Written By Sandeep Soni
In the last two years, Snapdeal has added over 60,00 new seller partners, who have added over 50 million new listings.
E-commerce marketplace Snapdeal, which is now making a healthy comeback after 2017 slowdown and an acquisition fallout with Flipkart, has raised undisclosed investment from Piramal Group’s executive director Anand Piramal. The investment has been made by Piramal in his personal capacity even as the company has strategically shifted from discount-driven strategy to focusing on value-conscious buyers living in areas beyond metros and tier-I cities. “Snapdeal’s sharp execution in bringing a great selection to the mass market segment in tier 2-3 cities has been quite successful,” said Piramal in a statement adding that Snapdeal’s revenues have grown rapidly since 2017 with profitable unit economics.
Snapdeal had called off its proposed merger around August 2017 with Flipkart for $850 million, a valuation that plummeted from $6.5-billion valuation in early 2016. Moreover, Amazon’s growing business in India had also displaced Snapdeal as the real competitor to Flipkart.
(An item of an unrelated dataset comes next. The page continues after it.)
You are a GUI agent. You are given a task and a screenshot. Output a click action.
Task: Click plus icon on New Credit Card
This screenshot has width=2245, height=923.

However, instead of merging with Flipkart, Snapdeal tweaked its growth to focus on “value-conscious buyers — around 400 million that are still at an early stage of discovering and buying goods online,” according to Kunal Bahl wrote in a Linkedin post last week. This population mirrors the “selection found in the bazaars of India. This is a market worth nearly $163 billion and only about 1-2% of this is online,” Bahl had said announcing Snapdeal’s audited financial results for FY19.
“The inflection point in Snapdeal’s journey was when they stepped back from the cut-throat competition that was happening between them, Amazon, and Flipkart in 2017. Snapdeal took that decision when they had little cash in the bank. It was a hard time to take that decision because any other alternative strategy would have also needed capital. So they took that decision to focus on core business,” Devangshu Dutta, CEO at retail consultancy Third Eyesight had told Financial Express Online.
Snapdeal’s consolidated revenues grew to Rs 925.3 Crores in FY19 vis-a-vis Rs 535.9 in FY18, marking a sharp increase of nearly 73% in a 12-month period. Moreover, its losses shrunk by nearly 71 per cent from Rs 611 crore to Rs 186 crore in FY19. Its traffic also grew 2.3X to 70 million unique monthly users even as the number of transacting users grew 2.2X in the last 12 months. Anand Piramal’s support to Snapdeal’s turnaround comes “from his own experiences of building and operating large companies in competitive sectors like real estate and financial services,” Bahl said.
The company’s over 80 per cent users come from India’s small towns and added more than 60,000 sellers with over 50 million new listings. Overall Snapdeal has over 5 lakh sellers and more than 200 million listings on its marketplace.